If there’s one thing that people from across the globe tend to find fascinating about the United Kingdom, is it’s Royal Family. The Monarchy of the UK can be traced back centuries, and is, without a shadow of a doubt, one of the more interesting aspects of the history of the UK.
When we think of the monarchy, it’s often the kings and queens that we have seen over the years, that tend to gain the most exposure. When you delve a little deeper, though, it is equally as interesting to learn about some of the lesser-known figures of the monarchy.
Take Princess Alice of the United Kingdom for example. Her story is fascinating, yet is largely unknown by many. Here’s a look at the life and times of Princess Alice of the United Kingdom.
Who was Princess Alice?
Alice Maud Mary of the Royal House of Saxe-Coburg and Gotha was once a princess of the UK. Later on in life, through marriage, she went on to become the Grand Duchess of Hesse and By Rhine. She was the third child and the second daughter of Queen Victoria and Prince Albert.
What’s most memorable about Princess Alice of the United Kingdom, though, is the fact that she is mostly remembered for standing up for, and advocating for women’s rights. She also campaigned tirelessly for healthcare during the Anglo-Prussian War.
When her father fell ill with typhoid fever, Princess Alice of the United Kingdom nursed him and took care of him in 1861 until he sadly passed away. Afterward, she actually stepped in as the unofficial Queen’s secretary.
Princess Alice of the United Kingdom was born on the 25th of April, 1843, in Buckingham Palace. She was christened Alice Maud-Mary on the 2nd of June, and, because she was female, the reaction from the general public was quite hostile, as many were hoping for a prince.
From an early age, it was clear that Princess Alice of the United Kingdom had a connection with the general public. She would regularly visit tenants living in the royal estates she grew up in and would often watch people going about their days as normal.
At 11 years of age, she accompanied her mother and her sister to the hospital. Here, they visited soldiers injured during the Crimean War. In 1861 her father was diagnosed with Typhoid Fever. She was his primary caregiver and stayed by his bedside until he died on the 14th December 1861.
Alice married Prince Louis of Hesse, arranged, in part, by their parents. Upon meeting one another, the two formed a connection right away. With the approval from Queen Victoria, the two were engaged to be wed on the 30th April 1861.
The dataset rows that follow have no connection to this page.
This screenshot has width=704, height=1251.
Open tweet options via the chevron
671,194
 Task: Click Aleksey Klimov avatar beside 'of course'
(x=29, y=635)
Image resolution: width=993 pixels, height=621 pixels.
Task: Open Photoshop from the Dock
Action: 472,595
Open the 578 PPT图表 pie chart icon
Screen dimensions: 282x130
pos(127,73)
Sadly, after the death of her father, his death cast a shadow over the wedding, which dampened the atmosphere somewhat. The two wed on July 1st, 1862, in a private ceremony.
Later Life and Death
The couple had six children together and were largely happy. Sadly, her youngest son Prince Friedrich of Hesse and by Rhine passed away in a tragic accident after falling 20-feet out of a window.
Alice never fully recovered from his death, as he was regarded as her favourite son. She grew closer to her last remaining son, Ernest Louis, Grand Duke of Hesse, as well as her new-born daughter Princess Marie of Hesse and by Rhine.
She campaigned heavily for women’s rights and was very much a princess of the people. Sadly, an outbreak of diphtheria struck her family, including her children. For years she vowed no contact with her children for fear of infection. But Alice broke her own rule and kissed her son to console him, and contracted the illness herself.
On December the 14th 1878, she passed away from the illness. She died on the very same day that her father had died years before! She left a legacy behind her, that people still marvel at to this day.